On the other hand, there are powerful groups on the Hill that would likely push back against ACLA's proposal to maintain a dual regulatory pathway. A Citizen Petition that Genentech filed in 2008 urging the FDA to regulate all predictive LDTs was backed by other pharmas, biotechs, and even diagnostic shops that felt the existing regulatory framework fostered an uneven playing field (PGx Reporter 12/17/2008). These industry players would likely not be happy with any legislative proposal that would maintain a dual regulatory framework for diagnostics.

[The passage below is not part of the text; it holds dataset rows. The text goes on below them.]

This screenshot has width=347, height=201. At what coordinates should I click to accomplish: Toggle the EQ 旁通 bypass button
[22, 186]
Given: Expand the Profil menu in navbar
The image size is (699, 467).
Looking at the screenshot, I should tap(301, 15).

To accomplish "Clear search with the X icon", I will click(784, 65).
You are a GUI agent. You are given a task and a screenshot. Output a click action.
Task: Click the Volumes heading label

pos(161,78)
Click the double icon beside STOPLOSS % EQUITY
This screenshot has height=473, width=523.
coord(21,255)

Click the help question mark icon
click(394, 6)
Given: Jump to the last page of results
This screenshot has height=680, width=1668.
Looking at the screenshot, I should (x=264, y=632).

However, since Congress is in a belt-tightening mood right now when it comes to funding, Mertz believes there are significant resource arguments to be made in support of keeping LDT regulations under CLIA.
Lab reviews conducted under CLIA are funded entirely by user fees from the laboratories, but medical device reviews by FDA are paid for by a mix of medical device user fees and congressional appropriations. Mertz said that CLIA has around $45 million per year to conduct lab reviews. "If some additional user fees would be needed by CLIA to look at the clinical validity of the LDTs, we'd be willing to do that," he said.

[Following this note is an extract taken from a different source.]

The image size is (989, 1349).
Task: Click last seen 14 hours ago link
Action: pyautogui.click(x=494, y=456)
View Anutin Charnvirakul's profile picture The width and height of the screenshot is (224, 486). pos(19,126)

President Barack Obama's proposed budget for the 2012 fiscal year seeks $2.74 billion for the FDA, up from $2.37 million budgeted for the agency in fiscal 2010. The agency said it expects to add $1.62 billion to its revenue from changes to user fee policies. Congress is still mulling the budget proposals.
For test developers, there is a significant cost differential for taking a test through FDA or through CMS. Biennial fees for CLIA certification range from $150 for a waived lab to $7,940 for labs whose annual volume exceeds 1 million tests.

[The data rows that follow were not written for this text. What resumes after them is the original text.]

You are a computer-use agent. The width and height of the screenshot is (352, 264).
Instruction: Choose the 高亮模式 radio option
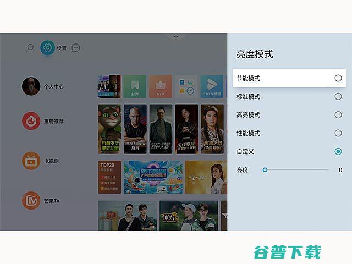[338, 115]
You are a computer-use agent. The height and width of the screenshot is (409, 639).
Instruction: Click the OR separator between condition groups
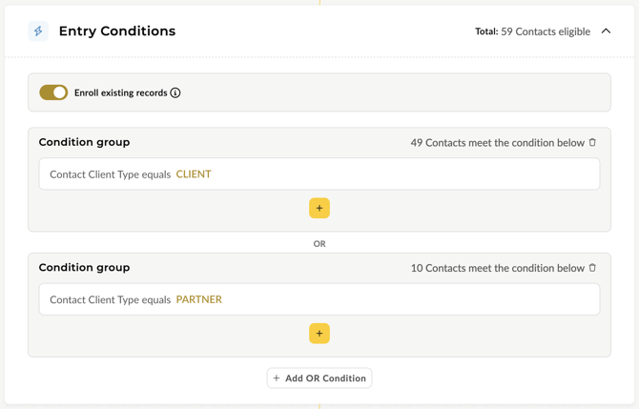click(x=320, y=244)
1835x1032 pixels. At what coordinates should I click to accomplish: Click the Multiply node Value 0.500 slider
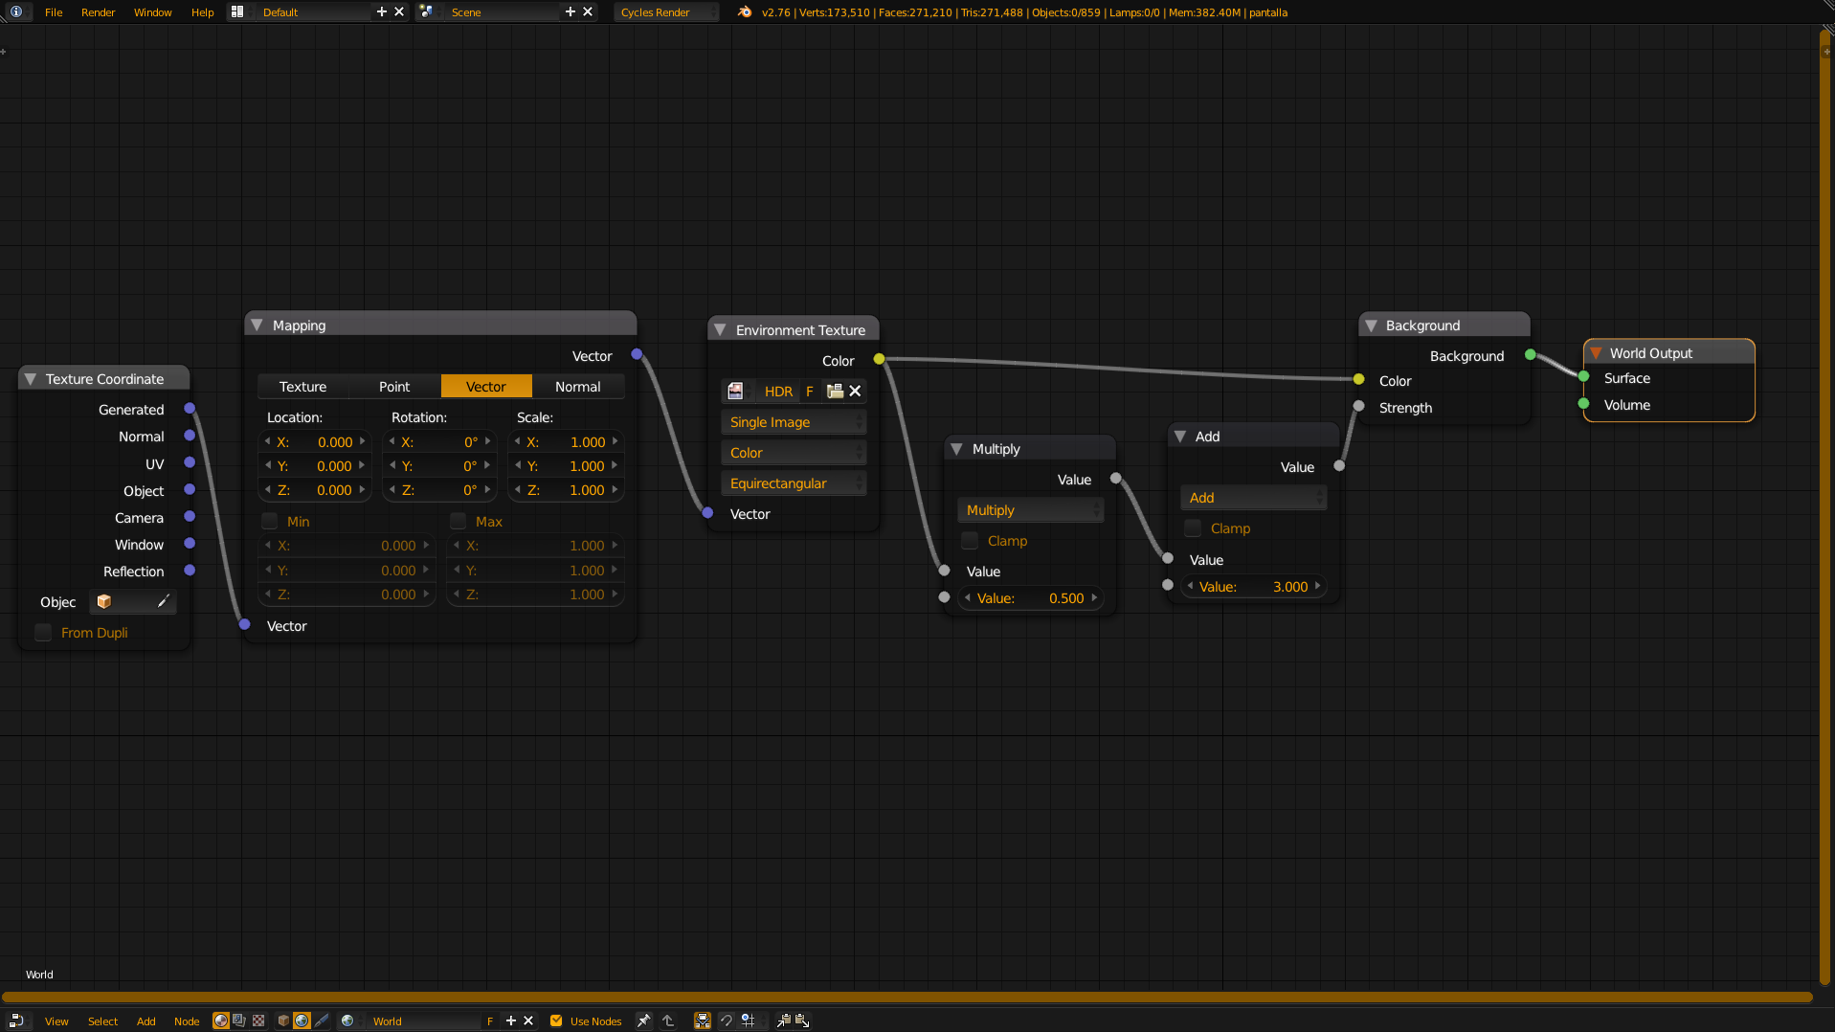click(1031, 598)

The FDA's standard fee for a PMA is $236,298. The PMA fee is reduced to $59,075 for small businesses with annual gross sales and revenues of $100 million or less and is waived for the first PMA submission from firms with gross receipt sales of less than $30 million. FDA's standard 510(k) submission fee is $4,348 and $2,174 for small businesses with less than $100 million in gross receipt sales.
By keeping its proposal for statutory changes focused on reducing administrative waste and cutting out duplicative processes, Mertz believes that ACLA could also have the backing of the White House. An executive order issued by Obama in January requires all government agencies, including the FDA, to conduct a cost-benefit analysis before promulgating new regulations and to ensure that any adopted regs are least burdensome. "So, even the administration would look at a proposal like this," Mertz said.